Aim of the task:
A verbatim printing of the entries that follow is needed; pictures must not appear in it.

• • •

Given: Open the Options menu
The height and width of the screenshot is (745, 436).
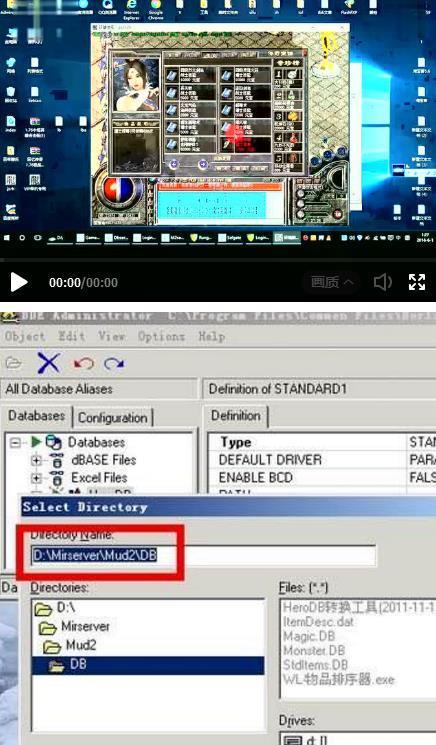Looking at the screenshot, I should [x=161, y=336].
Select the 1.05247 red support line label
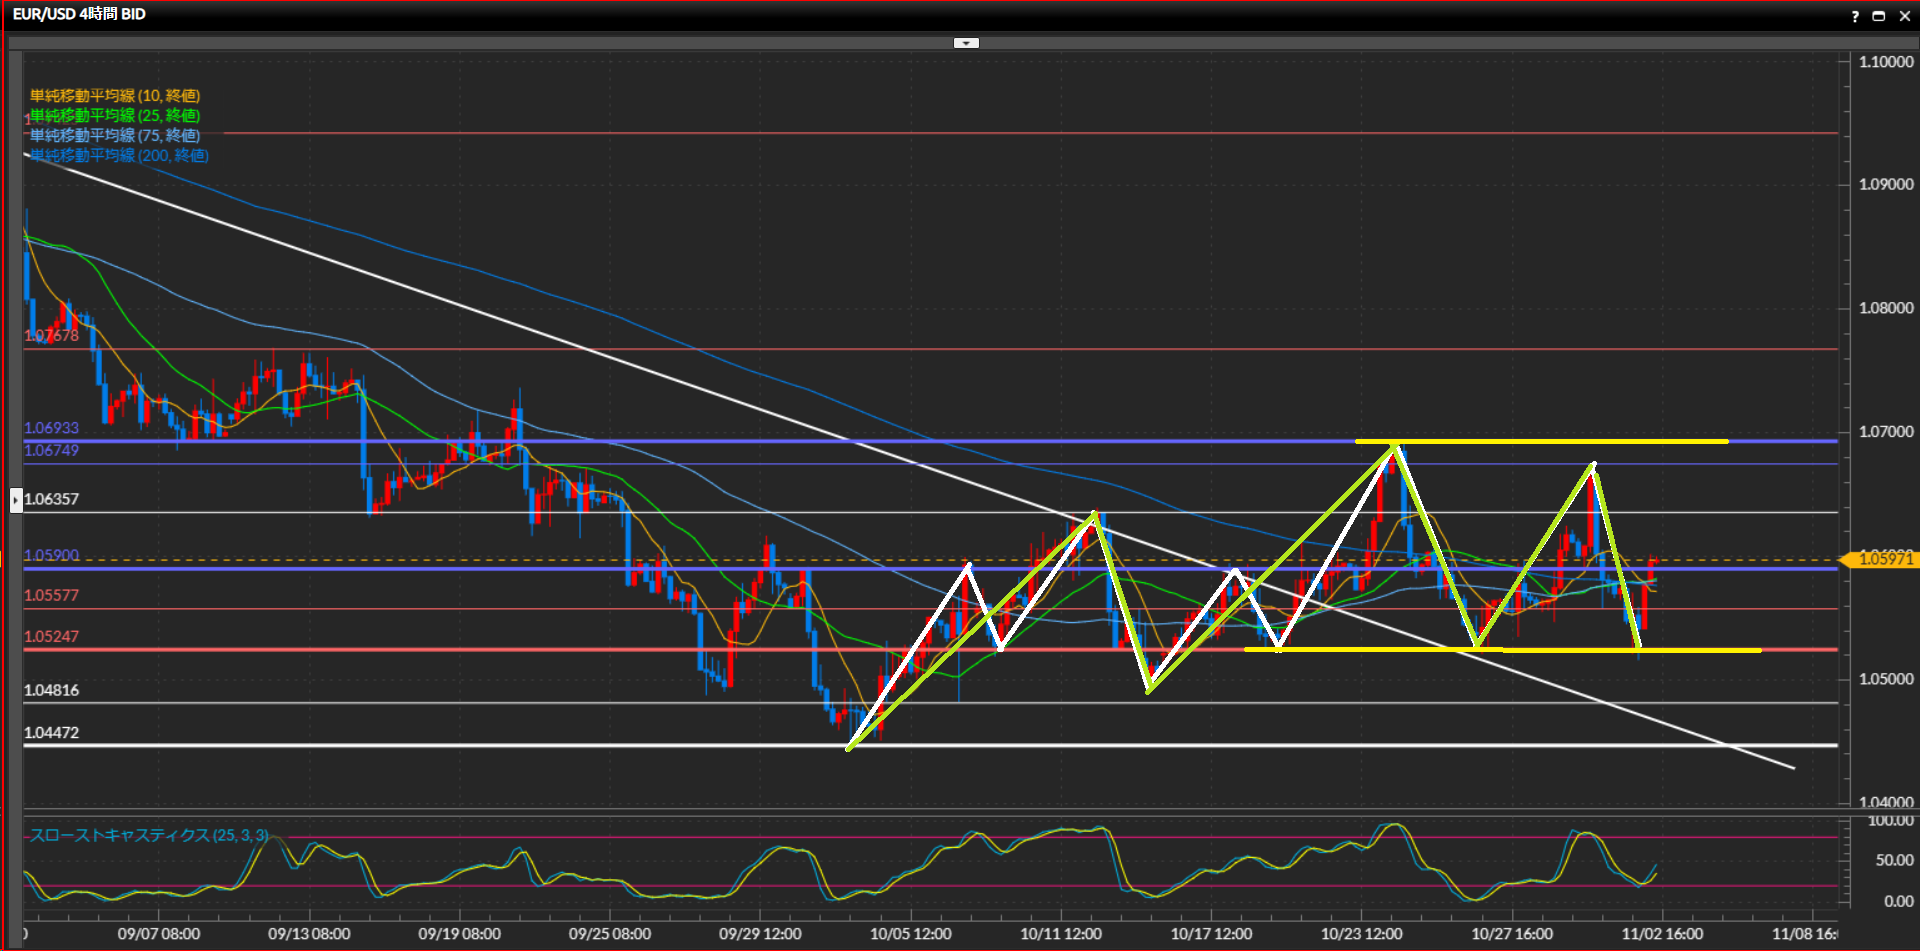 click(x=51, y=637)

• • •

Result below:
Given: Open the Options menu
The height and width of the screenshot is (745, 436).
Looking at the screenshot, I should [x=161, y=336].
Select the 1.05247 red support line label
 click(x=51, y=637)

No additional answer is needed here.